Vous pensez qu’aujourd’hui la France a un train de retard sur les États-Unis pour exporter sa culture ?


Sincèrement, je ne vous dirais pas qu'on a raté le virage mais je pense que nous l'avons pris trop large, nous n’y sommes pas. On est bien en dessous de ce que l'on aurait dû faire. Et j'ai du mal à en expliquer les raisons. Les acteurs du numérique n'ont pas compris l'intérêt de la culture et l'on se retrouve à dire : « Regardez Netflix ou Disney ». La France a inventé le cinéma mais pas de chance, les États-Unis ont inventé Netflix. Nous n’avons pas su être fiers des contenus culturels comme le cinéma, la musique et le patrimoine.

C'est pourtant une des identités majeures de la France dans le monde. Nous n’avons pas su le vendre, on ne sait pas le faire. Nous avons essayé d'imiter nos voisins, au lieu d'inventer ce qui nous caractérise, avec une vraie plus-value. À Avignon, il s'est passé la même chose. Nous avons notre responsabilité en tant que Festival d’Avignon.



La French Tech Grande Provence devait justement apporter ce soutien et mettre en avant les nouvelles innovations …


Il faut qu'elle grandisse encore mais les acteurs économiques ne l’ont pas assez aidée. Les gens travaillent tellement en silo en France, que si vous faites de la technologie et de l'innovation, vous ne pouvez pas faire du vin et de la culture. À la fin vous finissez par faire de la communication.

« Nous sommes la première terre de tourisme au monde, cela veut bien dire qu'il y a quelque chose d'intéressant »

Le Festival d'Avignon est une terre d'hospitalité avec toutes les start-ups qui ont à voir avec la culture, il n'y a aucun doute là-dessus. J'adorerais avoir un millier de start-ups mais il n'y a pas grand chose. Je ne suis pas emballé et je ne peux pas défendre énormément de projets et d'innovations.


Vous dites finalement que la meilleure innovation culturelle, c’est le pass culture…


C’est triste à dire mais c’est le plus grand projet start-up et d'innovation dans le monde culturel pour le public. Un projet initié par l'État et qui a le plus fait avancer les choses. Le pass culture est le seul outil qui permet à pratiquement deux millions de jeunes en France, de savoir qu'il se passe quelque chose dans le monde culturel. Cela pose beaucoup de questions pour nous, opérateurs de culture. Nous n’avons pas su faire le job.

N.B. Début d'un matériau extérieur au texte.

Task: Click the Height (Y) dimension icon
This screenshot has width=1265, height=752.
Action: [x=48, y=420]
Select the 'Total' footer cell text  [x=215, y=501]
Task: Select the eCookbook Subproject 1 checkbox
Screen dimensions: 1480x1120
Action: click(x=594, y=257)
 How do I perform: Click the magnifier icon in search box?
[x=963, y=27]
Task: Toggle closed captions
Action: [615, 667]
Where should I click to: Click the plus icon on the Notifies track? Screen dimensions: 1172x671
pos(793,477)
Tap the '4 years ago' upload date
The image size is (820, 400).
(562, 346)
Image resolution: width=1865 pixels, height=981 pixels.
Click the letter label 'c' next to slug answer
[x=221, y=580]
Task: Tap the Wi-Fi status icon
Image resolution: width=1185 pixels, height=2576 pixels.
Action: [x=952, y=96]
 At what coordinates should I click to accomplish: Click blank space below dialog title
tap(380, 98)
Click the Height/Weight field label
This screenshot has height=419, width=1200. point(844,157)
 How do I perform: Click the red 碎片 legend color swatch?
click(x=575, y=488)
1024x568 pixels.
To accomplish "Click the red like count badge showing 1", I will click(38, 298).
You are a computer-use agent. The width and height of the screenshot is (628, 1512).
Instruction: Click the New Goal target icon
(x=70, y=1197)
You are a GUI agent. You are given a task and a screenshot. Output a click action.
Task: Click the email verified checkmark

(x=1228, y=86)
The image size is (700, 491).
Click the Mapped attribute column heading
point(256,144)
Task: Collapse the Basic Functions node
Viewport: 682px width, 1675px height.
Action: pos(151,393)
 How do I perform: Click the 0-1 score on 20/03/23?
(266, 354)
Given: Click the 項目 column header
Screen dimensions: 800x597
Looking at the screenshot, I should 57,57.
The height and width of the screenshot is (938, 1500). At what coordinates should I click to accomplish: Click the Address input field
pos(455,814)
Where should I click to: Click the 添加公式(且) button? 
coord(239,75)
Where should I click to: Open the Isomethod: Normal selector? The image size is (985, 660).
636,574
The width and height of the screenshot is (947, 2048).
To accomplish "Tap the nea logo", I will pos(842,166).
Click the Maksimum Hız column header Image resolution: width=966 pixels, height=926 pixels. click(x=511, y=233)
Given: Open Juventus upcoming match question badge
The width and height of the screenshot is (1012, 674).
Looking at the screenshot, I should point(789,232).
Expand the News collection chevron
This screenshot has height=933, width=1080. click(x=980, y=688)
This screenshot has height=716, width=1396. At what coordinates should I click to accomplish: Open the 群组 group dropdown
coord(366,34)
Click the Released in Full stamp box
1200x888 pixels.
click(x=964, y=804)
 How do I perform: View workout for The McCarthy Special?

Une nouvelle ministre de la culture vient d’être nommée. Sur quoi doit-elle concentrer ses efforts ?


Si Rima Abdul-Malak a un chantier majeur à traiter en priorité, c'est celui de faire travailler les gens ensemble pour qu'ils réfléchissent. Arrêter de courir après Netflix et les autres, pour réfléchir à partir de notre culture. Nous sommes la première terre de tourisme au monde, cela veut bien dire qu'il y a quelque chose d'intéressant. Les gens viennent voir la culture. C'est là qu'il y a quelque chose qui n'est pas abouti et c'est frustrant. C'est très étrange ce pays qui a été tellement innovant et qui se retrouve aujourd'hui toujours à la traîne.